剣山に。神輿を舟にみたてて、標高1955mの山頂まで担ぐ神輿渡御が行われる特別な一日だった。
今年はかつげなかったのだけど、神輿が山を登ったり降りたりするのを見ていて、ヘルツォークのフィツカラルドという映画を思い出していた。巨大な船で山を越えるという映画。CGではなく、本物の船で山を越えている。監督がなにを描きたかったのかは、そのシーンだけで伝わってくる。人間は夢を現実にしようとする。

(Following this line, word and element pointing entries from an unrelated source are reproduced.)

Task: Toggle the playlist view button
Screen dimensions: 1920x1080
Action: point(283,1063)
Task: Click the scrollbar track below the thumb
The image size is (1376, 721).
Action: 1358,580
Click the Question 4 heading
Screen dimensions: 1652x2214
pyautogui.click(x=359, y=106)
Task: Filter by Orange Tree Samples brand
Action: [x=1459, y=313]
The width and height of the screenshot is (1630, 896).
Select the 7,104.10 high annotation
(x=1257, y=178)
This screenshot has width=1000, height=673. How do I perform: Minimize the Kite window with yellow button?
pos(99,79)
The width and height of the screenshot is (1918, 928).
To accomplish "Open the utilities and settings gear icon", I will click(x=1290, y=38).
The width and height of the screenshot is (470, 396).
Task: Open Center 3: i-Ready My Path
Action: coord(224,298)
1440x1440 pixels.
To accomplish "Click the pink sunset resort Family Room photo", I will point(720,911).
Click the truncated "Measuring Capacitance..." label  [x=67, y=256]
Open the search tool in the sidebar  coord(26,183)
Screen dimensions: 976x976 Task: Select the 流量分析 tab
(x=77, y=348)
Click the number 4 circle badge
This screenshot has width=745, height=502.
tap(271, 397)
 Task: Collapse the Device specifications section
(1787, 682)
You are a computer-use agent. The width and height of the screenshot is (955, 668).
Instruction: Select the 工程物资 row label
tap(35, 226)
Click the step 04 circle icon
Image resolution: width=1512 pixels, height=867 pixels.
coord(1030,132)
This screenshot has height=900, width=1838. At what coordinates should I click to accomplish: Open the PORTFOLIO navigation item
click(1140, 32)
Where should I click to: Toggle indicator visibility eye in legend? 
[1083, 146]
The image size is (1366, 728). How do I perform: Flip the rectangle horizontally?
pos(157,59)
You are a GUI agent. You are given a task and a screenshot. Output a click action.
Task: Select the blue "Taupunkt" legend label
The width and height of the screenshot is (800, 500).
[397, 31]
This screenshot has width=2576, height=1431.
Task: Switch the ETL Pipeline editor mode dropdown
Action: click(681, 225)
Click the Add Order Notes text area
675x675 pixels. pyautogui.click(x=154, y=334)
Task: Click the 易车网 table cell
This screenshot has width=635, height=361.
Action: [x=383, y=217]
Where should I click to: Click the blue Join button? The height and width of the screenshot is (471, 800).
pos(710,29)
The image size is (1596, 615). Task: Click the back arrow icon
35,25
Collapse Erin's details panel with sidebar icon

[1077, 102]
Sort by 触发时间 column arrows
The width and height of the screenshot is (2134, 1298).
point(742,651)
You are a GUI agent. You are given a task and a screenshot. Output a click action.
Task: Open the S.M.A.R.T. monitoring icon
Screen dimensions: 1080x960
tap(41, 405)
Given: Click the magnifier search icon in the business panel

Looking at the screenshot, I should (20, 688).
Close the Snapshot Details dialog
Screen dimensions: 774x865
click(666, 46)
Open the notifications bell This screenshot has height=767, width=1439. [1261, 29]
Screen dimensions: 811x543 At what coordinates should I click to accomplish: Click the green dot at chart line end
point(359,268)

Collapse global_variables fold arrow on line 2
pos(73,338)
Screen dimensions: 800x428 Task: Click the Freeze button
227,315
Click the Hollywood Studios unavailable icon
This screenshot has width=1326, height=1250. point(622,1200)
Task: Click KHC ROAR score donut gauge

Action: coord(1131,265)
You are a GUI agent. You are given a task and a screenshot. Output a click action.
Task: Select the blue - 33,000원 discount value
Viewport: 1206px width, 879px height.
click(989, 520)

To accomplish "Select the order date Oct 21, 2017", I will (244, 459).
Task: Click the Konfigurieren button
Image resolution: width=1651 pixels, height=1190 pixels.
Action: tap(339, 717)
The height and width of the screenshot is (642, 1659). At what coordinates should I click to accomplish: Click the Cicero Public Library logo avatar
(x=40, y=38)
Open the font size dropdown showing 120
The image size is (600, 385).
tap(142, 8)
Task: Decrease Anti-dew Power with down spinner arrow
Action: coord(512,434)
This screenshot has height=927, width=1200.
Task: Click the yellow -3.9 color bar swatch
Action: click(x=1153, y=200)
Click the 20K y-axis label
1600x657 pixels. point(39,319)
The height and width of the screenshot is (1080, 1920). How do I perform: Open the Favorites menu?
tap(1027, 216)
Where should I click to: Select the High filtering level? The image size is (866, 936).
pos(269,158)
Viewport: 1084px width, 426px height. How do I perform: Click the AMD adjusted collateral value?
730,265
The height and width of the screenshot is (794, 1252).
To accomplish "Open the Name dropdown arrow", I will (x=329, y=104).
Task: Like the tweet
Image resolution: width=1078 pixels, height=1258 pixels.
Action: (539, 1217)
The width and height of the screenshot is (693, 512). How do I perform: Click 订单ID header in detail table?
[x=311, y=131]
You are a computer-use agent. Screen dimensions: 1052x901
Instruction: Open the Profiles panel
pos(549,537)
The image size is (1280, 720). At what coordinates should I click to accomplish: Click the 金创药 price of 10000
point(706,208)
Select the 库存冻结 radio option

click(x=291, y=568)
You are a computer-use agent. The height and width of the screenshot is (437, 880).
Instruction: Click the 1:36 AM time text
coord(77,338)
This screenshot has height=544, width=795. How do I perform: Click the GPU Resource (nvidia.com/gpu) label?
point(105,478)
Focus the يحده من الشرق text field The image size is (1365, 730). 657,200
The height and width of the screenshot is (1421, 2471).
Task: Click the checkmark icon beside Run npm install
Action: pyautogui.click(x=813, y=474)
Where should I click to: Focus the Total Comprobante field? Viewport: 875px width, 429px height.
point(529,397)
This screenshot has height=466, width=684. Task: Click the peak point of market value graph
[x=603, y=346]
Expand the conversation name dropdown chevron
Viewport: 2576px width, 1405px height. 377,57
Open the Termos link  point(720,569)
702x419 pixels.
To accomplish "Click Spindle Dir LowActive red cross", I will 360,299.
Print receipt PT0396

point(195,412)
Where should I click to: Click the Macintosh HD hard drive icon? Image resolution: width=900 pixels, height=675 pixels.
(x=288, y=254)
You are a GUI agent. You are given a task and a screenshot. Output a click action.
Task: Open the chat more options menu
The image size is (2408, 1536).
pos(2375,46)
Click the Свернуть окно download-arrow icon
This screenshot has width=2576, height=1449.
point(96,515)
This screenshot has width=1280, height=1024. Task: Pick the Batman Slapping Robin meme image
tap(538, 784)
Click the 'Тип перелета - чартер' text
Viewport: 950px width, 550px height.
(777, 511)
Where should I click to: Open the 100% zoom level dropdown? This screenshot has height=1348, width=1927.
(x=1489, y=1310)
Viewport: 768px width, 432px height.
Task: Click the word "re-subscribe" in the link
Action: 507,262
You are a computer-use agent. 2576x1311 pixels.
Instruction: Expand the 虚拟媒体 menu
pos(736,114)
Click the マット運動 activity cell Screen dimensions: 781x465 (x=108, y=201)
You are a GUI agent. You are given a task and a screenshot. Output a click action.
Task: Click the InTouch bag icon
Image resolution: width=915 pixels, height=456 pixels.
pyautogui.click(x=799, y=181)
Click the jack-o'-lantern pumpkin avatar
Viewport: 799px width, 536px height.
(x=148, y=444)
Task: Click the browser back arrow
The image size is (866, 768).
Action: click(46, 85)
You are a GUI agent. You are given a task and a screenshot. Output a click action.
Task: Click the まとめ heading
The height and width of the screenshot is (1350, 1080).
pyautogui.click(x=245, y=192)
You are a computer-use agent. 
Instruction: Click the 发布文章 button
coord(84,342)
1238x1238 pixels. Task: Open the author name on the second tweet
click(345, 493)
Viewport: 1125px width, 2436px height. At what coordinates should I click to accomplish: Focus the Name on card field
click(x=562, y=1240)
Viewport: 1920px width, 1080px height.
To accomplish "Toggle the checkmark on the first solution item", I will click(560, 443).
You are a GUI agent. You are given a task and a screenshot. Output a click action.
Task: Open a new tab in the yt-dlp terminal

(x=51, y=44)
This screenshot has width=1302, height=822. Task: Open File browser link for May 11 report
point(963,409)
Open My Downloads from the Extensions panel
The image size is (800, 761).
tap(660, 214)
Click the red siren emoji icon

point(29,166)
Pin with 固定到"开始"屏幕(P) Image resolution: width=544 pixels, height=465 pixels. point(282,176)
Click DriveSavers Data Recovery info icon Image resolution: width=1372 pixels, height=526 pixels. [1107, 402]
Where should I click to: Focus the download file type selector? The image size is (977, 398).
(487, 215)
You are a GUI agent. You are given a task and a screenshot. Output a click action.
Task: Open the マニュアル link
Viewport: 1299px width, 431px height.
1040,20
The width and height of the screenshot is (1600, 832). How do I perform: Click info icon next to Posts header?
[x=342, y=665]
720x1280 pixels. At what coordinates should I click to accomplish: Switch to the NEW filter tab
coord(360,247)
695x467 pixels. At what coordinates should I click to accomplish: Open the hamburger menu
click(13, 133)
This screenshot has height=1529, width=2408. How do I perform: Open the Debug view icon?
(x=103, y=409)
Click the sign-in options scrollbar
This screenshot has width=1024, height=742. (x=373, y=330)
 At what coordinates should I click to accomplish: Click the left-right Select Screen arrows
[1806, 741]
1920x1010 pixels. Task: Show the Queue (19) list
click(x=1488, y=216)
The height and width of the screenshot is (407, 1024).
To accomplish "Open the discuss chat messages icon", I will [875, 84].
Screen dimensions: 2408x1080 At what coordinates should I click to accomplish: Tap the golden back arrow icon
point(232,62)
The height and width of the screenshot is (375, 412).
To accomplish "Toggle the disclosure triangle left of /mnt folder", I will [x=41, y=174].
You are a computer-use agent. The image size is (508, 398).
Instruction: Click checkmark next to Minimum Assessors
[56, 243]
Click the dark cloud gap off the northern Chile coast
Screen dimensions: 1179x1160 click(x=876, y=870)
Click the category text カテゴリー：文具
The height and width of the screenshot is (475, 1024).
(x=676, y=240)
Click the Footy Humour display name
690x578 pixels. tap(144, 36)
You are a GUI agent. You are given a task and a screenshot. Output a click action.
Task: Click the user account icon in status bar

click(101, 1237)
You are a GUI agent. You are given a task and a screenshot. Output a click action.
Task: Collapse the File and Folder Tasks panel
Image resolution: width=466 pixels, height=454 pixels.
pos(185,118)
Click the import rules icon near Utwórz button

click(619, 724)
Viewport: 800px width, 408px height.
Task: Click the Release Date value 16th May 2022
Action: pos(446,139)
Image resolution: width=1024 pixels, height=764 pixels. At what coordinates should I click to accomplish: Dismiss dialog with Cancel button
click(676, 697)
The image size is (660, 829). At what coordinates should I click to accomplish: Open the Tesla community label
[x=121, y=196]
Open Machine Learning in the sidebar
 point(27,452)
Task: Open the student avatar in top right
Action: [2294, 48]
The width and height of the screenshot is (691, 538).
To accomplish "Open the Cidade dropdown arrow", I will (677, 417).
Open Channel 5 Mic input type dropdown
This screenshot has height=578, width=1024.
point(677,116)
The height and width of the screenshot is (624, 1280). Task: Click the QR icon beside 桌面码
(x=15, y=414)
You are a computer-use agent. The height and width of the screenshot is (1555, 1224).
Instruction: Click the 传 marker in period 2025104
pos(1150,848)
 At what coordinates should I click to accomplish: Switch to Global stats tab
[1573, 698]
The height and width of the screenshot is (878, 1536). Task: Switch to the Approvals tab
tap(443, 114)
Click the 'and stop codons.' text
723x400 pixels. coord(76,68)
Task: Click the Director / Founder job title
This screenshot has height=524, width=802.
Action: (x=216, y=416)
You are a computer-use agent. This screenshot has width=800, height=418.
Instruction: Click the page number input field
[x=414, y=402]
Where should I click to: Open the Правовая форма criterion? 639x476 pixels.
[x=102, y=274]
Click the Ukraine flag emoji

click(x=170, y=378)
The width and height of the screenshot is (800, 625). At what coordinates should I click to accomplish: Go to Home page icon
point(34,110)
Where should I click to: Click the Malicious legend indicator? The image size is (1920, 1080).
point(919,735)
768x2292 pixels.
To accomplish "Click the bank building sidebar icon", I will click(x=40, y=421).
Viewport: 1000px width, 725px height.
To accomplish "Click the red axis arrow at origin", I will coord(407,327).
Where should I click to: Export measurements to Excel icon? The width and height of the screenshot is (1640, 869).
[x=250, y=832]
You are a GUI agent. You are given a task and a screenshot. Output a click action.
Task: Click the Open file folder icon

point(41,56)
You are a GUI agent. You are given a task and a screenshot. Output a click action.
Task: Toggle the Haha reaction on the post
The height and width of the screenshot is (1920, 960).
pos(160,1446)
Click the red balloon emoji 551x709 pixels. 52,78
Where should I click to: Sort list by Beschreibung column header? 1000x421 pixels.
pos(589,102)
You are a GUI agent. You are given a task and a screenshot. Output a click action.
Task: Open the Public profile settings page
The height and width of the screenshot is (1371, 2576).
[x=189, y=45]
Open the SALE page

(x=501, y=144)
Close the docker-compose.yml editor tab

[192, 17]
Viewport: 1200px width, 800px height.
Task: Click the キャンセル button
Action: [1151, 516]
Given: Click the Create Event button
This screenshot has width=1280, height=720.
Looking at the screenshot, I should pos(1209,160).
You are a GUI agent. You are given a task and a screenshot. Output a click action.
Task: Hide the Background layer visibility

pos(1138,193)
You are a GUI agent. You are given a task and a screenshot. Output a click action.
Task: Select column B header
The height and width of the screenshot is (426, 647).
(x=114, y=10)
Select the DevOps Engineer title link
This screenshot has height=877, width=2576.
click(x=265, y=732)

神輿渡御は人間が主体ではなく、山が主体になっている。夢を現実にする映画ではなくて、現実を夢に変換してくれているリアリティがある。祭りはその象徴であり、交流の美学なのだと思う。自然を越えようとすると、語り得ないバランスによって、越えようとする粒子そのものが、内部破壊されてしまう。大昔の人間はそのことを直観していた。
世界は人間が思うようにはできていないことを、山という存在は大いなる沈黙で教えてくれている。山とは沈黙という構造のピラミッドなのだと思う。
山はただ山と呼ばれているだけであり、山らしく動かずに、ただ言語の限界を輪郭として、そこにある。自然はなにも答えてはくれない。だからこそ、すべてを受け入れてくれる。